Community reporter, Paul Valentine, reviews the recent Bournemouth Symphony Orchestra (BSO) performance, Beethoven Five, at the opening concert of their returning programme at the Guildhall.
All is marketing these days, but not in terms of programming protocol. I have a feeling that if the concert had started with the Beethoven and ended with the Chopin, the evening would have have been an outstanding success. I have a theory about this, but back to the opening concert of the BSO at the Guildhall. Parry’s Symphonic Variations are absolutely sumptuous and Frank Zielhorst brought out the flavours of this gorgeous piece to delight the ears and imagination. This is a perfect piece for Portsmouth with its allusion to the sea, clipper ships, and all things nautical; indeed, looking up at the embossed Guildhall ceiling artistry topped off this dynamic and (in spite of its detractors) well-orchestrated piece. It was superbly conducted and exquisitely played.
Chopin’s first piano concerto was equally well-rehearsed and there were passages and phrases of pure brilliance from both pianist, bassoonist, french horn and strings. It was difficult in the end to separate the masterful lyricism of the orchestra with the scintillating and virtuosic performance of the pianist; but in truth some of the playing defied physics so the French Pianist Kim Barbier gets the nod, as does the BSO in securing her for the programme.

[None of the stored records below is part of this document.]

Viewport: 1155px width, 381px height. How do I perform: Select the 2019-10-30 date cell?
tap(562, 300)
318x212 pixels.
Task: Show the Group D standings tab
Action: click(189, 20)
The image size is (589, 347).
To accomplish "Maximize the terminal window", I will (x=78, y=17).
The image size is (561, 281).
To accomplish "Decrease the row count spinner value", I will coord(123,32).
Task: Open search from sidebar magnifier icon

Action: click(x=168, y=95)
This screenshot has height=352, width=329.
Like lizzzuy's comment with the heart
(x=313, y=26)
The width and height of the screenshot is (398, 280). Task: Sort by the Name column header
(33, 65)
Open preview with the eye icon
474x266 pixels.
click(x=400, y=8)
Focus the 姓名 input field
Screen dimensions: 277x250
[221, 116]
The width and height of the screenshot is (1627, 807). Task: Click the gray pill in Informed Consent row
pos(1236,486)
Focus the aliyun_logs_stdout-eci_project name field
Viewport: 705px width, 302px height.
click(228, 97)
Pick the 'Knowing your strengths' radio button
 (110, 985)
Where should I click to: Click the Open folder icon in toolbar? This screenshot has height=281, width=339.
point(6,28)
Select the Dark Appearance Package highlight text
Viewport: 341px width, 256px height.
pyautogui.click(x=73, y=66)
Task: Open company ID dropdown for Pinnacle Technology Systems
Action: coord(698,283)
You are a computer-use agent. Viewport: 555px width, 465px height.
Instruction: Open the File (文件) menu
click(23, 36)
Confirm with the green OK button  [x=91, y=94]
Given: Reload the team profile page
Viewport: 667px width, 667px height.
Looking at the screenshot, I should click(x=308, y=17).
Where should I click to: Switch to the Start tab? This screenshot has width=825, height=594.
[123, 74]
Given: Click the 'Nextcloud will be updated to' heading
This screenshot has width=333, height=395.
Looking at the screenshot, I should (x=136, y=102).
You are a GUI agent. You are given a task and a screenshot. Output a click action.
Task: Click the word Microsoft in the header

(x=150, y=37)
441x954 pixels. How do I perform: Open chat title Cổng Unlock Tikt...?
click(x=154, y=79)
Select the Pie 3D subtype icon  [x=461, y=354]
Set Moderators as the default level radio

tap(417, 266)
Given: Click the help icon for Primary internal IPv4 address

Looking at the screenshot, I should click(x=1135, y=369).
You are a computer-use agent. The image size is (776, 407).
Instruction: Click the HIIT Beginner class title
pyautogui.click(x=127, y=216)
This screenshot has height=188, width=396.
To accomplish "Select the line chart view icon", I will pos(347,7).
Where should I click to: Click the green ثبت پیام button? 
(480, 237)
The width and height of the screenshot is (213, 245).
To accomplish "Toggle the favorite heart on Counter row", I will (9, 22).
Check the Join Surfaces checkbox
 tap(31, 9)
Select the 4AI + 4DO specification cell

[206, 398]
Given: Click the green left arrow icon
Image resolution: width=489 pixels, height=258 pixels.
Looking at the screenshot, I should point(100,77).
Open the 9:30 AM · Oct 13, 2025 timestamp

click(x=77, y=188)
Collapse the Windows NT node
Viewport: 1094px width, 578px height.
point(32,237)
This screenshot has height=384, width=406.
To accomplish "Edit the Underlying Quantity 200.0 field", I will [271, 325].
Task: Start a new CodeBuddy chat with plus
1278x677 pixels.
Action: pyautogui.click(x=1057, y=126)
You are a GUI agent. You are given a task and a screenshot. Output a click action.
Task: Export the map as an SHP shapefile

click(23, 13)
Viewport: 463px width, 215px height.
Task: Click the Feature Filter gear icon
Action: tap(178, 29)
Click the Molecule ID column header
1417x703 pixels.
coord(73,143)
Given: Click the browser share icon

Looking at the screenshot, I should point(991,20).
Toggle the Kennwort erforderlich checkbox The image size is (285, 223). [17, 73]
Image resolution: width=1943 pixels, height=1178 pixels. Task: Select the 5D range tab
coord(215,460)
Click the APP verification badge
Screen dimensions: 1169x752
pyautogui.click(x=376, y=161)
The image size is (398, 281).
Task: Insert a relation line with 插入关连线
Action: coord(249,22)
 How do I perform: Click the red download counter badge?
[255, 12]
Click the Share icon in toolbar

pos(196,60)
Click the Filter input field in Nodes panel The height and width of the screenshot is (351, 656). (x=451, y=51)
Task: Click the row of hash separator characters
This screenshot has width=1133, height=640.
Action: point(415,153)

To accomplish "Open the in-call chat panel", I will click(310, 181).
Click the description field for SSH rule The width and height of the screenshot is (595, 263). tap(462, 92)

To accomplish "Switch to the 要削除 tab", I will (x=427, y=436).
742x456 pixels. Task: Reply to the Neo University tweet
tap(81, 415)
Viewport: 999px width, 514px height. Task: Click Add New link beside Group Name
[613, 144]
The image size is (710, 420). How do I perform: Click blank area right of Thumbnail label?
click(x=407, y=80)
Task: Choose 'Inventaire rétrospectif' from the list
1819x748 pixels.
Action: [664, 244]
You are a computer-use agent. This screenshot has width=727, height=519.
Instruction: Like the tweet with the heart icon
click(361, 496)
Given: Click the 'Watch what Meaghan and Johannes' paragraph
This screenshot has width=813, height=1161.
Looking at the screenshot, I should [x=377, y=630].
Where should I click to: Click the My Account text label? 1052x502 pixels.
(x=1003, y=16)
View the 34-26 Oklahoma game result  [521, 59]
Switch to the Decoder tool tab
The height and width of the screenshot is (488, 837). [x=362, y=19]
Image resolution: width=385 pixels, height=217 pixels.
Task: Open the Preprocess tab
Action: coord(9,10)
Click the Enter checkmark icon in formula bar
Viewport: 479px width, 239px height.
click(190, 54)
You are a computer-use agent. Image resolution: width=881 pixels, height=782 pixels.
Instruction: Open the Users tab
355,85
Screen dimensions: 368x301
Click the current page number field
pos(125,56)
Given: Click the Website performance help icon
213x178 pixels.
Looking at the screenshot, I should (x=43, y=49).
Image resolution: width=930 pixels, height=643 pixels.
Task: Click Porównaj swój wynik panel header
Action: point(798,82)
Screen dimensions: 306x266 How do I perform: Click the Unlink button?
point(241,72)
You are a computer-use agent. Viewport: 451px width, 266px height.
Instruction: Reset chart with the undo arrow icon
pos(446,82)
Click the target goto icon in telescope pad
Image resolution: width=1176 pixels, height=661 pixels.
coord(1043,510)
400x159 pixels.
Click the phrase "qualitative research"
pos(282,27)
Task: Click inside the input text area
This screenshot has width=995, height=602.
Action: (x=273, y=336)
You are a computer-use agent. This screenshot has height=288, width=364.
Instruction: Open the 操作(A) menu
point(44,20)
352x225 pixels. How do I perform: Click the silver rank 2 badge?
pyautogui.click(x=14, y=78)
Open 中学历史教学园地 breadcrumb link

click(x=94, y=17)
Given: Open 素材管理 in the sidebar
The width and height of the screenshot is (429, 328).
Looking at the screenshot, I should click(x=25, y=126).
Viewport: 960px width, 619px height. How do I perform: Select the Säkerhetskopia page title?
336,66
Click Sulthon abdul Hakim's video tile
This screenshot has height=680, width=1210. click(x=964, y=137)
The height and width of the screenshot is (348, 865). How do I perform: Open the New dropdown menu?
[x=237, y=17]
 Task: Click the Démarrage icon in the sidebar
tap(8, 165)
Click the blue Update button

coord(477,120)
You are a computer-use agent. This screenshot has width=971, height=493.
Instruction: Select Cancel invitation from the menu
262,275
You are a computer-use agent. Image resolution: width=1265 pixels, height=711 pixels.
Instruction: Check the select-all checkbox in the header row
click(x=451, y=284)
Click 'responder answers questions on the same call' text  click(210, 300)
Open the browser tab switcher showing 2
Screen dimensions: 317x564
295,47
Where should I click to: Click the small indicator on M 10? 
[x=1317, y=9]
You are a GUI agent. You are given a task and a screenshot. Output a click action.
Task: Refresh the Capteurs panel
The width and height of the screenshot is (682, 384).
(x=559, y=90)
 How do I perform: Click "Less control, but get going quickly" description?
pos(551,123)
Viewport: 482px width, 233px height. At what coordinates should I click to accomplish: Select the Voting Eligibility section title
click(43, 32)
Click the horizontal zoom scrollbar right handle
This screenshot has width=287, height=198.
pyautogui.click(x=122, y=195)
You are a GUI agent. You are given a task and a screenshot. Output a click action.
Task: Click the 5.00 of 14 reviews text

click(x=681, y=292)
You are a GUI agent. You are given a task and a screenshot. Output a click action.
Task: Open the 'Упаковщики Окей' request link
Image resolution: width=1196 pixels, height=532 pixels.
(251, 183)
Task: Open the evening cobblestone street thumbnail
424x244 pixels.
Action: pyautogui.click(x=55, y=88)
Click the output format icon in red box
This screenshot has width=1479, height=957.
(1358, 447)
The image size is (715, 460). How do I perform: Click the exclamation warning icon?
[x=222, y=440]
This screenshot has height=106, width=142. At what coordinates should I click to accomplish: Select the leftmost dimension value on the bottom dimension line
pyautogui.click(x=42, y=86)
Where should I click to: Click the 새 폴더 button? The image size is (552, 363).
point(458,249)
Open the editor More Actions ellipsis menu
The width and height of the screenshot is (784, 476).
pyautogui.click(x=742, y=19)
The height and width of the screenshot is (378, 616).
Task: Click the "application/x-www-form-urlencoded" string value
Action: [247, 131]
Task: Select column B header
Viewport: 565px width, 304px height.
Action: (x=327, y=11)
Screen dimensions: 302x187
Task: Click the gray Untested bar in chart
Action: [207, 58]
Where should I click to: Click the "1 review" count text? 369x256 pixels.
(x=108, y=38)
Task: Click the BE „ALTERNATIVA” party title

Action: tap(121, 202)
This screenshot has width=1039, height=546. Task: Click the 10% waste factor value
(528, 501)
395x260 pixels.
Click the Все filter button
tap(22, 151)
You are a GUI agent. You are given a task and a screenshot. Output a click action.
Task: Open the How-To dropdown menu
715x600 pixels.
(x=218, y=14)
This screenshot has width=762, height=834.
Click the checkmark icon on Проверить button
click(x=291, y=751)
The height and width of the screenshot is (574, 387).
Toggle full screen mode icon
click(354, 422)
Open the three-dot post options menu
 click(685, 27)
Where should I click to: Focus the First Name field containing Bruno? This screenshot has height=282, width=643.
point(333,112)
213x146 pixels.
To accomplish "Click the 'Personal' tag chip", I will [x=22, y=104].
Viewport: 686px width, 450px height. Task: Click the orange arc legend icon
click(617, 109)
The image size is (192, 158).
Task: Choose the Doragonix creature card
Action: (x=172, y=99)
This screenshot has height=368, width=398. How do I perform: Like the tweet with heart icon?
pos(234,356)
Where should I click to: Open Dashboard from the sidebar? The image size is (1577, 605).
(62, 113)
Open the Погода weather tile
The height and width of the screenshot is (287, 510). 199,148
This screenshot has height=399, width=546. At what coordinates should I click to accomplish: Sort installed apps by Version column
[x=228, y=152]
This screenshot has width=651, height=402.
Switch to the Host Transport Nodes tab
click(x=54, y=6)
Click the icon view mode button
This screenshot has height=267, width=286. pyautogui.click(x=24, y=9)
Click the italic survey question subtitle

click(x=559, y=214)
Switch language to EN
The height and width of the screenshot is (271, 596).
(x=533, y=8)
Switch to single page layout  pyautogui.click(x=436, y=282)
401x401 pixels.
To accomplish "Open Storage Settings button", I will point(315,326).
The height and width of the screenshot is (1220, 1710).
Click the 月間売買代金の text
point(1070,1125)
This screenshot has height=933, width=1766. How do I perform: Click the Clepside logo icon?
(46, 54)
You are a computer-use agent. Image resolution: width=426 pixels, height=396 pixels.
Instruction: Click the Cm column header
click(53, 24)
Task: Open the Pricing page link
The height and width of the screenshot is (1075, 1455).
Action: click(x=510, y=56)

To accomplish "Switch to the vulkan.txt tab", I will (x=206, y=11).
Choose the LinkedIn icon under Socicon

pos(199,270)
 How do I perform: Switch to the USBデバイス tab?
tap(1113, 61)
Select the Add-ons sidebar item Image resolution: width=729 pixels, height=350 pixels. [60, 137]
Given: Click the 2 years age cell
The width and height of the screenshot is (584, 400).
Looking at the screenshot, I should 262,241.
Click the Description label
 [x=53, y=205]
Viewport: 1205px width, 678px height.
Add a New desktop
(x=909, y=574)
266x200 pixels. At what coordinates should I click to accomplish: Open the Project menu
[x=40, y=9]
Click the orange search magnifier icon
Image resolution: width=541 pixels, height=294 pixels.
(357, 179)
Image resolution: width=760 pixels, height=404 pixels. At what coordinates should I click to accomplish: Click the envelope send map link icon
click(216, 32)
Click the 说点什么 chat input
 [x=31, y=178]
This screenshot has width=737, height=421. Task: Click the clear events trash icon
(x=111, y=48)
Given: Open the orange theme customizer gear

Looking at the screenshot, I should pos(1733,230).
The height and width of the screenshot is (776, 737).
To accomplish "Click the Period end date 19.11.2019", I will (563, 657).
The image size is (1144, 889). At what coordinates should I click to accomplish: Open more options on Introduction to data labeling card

Back to the Beethoven. Zielhorst entered stage left, zoomed on to the podium and started the piece even before the audience had stopped clapping. Mean spirited? Superstitious? Or a contrived way of dealing with those pesky opening three bars? Whatever the answer, there was no gainsaying the fact that this was quick. The first movement was breathtakingly fast and consequently devoid of the nuance and subtlety that made the Chopin so effective. The second movement in contrast was exceptional; the beauty of it shone through with cutting eloquence, right to the bittersweet end. There followed an overlong pause whilst Frank Zielhorst prepared himself for the coming onslaught, which in many ways seemed ironic given the frantic start. We were then thrust back to speed and dexterity rather than rhythm and reflection. The finale, though admirable in the joyousness of its victory, left the audience wondering who or what was the adversary.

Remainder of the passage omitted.